Eine wichtige Rolle bei der Steuerung der Geldpolitik – dies haben gleich mehrere EZB-Ratsmitglieder inklusive Lagarde zu Protokoll gegeben – wird die Entwicklung der Inflation im Dienstleistungssektor spielen. Diese beeinflusst stark die Kernrate als Gradmesser für den zugrunde liegenden Preisdruck in der Eurozone. Die Inflation bei Dienstleistungen erweist sich als hartnäckig – womöglich auch als hartnäckiger als von der Notenbank erwartet, die mit einem nachlassenden Lohnwachstum im Jahresverlauf rechnet.

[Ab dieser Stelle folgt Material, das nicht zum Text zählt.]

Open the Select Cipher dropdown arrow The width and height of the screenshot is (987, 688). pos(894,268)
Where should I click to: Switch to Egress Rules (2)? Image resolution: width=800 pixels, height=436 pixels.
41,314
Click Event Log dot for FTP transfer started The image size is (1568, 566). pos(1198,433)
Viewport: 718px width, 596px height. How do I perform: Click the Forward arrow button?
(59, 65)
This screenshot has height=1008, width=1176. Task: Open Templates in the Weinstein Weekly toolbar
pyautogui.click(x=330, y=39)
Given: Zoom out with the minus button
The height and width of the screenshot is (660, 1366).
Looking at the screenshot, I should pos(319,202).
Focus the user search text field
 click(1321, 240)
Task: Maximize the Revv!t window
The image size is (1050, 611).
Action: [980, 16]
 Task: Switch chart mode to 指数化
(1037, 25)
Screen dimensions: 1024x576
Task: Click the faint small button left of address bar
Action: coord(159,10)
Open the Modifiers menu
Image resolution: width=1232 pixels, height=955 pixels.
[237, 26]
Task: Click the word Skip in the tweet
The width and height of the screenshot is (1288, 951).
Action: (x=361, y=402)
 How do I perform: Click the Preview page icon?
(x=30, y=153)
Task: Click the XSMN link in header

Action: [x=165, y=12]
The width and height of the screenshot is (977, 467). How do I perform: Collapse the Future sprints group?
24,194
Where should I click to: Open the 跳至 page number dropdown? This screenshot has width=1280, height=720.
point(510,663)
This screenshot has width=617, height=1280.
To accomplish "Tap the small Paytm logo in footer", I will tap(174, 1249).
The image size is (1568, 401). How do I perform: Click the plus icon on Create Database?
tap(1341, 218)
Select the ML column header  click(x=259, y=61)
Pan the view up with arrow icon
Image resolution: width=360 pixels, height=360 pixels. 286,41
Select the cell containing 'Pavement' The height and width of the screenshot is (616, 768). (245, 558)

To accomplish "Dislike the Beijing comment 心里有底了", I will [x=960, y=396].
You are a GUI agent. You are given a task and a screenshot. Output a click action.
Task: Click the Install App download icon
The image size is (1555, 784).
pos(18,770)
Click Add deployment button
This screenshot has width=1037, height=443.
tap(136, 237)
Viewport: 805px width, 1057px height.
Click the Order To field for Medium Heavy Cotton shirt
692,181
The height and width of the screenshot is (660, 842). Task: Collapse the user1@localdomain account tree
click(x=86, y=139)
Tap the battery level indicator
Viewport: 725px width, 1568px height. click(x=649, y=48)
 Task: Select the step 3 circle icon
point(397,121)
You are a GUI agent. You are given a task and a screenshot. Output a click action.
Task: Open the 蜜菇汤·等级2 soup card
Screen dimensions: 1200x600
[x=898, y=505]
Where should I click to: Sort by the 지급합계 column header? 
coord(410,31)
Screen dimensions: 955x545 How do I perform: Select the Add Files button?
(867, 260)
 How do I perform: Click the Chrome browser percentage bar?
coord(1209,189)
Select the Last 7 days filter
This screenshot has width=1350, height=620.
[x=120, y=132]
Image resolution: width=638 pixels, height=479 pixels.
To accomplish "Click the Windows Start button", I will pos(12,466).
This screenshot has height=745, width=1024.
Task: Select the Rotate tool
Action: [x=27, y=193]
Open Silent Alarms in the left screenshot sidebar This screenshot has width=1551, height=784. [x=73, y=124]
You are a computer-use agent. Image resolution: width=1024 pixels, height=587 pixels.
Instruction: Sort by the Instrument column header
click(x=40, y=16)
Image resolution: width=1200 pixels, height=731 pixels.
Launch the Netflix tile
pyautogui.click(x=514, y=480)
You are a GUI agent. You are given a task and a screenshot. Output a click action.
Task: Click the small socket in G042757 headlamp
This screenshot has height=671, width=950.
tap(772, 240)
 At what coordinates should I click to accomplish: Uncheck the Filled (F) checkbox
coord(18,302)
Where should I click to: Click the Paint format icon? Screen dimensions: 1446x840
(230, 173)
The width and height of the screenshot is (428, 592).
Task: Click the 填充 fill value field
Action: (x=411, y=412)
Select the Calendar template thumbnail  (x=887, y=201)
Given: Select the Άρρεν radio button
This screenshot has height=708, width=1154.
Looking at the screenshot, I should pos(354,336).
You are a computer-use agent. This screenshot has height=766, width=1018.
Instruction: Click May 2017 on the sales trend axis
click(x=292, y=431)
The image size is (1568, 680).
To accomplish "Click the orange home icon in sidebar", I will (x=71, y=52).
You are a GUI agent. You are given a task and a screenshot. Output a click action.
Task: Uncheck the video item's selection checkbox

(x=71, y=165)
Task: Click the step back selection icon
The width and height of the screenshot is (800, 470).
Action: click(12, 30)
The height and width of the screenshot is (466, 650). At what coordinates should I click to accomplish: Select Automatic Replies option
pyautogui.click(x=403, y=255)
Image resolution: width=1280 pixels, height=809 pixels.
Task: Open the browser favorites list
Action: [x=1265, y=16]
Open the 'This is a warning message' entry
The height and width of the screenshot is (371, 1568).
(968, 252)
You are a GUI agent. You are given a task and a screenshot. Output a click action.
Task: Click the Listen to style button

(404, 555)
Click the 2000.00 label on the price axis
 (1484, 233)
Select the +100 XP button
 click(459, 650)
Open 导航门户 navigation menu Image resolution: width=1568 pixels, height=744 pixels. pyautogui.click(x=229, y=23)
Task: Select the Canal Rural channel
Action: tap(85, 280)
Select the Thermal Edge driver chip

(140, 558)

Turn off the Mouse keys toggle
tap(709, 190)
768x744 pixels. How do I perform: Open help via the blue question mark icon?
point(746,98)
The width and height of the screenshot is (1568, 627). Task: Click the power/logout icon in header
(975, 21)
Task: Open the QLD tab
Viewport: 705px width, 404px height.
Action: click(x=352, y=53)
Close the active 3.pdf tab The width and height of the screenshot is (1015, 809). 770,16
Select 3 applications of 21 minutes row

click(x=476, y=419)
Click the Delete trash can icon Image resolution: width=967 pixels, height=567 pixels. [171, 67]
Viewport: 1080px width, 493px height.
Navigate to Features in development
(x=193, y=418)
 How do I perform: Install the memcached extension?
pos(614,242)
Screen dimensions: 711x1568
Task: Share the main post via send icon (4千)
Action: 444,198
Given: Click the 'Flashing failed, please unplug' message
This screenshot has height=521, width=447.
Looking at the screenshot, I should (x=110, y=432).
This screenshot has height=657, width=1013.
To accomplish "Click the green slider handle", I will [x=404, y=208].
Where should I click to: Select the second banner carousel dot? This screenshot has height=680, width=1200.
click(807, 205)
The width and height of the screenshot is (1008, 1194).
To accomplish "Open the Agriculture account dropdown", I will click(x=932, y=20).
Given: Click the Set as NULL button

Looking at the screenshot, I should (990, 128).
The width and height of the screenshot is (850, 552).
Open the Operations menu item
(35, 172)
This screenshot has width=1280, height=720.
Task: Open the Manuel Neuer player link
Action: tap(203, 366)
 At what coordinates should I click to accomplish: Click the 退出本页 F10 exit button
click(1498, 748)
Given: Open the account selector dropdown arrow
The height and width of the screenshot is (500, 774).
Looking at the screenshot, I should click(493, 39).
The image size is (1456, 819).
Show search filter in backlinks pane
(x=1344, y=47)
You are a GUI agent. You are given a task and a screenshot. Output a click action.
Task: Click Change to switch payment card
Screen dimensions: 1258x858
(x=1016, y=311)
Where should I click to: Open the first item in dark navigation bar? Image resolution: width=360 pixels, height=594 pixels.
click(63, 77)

Dementsprechend fiel der am 23. Mai veröffentlichte Indikator für die Entwicklung der Tariflöhne im ersten Quartal enttäuschend aus. Statt eines Rückgangs beschleunigte sich das Lohnwachstum von 4,5 auf 4,7%. Nicht stark genug, um Zweifel am Beginn der Zinswende zu wecken. Womöglich aber stark genug, dass die EZB beim Tempo und Ausmaß der Zinssenkungen mehr Vorsicht walten lässt.
Einmal pro Quartal?
Eine zweite Zinssenkung direkt im Juli ist für EZB-Direktorin Isabel Schnabel jedenfalls nach jetziger Datenlage nicht gerechtfertigt. Dies sagte sie Mitte Mai in einem Interview der japanischen Zeitung „Nikkei“. Auch weitere Ratsmitglieder wie Bundesbankpräsident Joachim Nagel mahnten zuletzt zur Vorsicht bei der Lockerung der Geldpolitik. An den Finanzmärkten wird indes auch nur noch mit zwei bis maximal drei Zinssenkungen im laufenden Jahr gerechnet.
Dies würde sich mit einer Idee decken, die immer wieder von Notenbankern ins Spiel gebracht wird. Immer dann die Zinsen zu senken, wenn neue Prognosen der EZB zu Inflation und Wirtschaftswachstum anstehen – zumindest, wenn die Projektionen keine negativen Überraschungen enthalten. Neben Juni gibt es noch weitere Prognosen der Notenbank im September und im Dezember.
Für Frankreichs Notenbankpräsident François Villeroy de Galhau wäre es jedoch ein Fehler, sich auf ein solches Vorgehen festzulegen. „Ich plädiere für maximale Flexibilität nach unserer Juni-Sitzung“, sagte er in dieser Woche im Interview der Börsen-Zeitung. Die EZB müsse schließlich auch die jeweils aktuellen Inflations- und Konjunkturdaten berücksichtigen.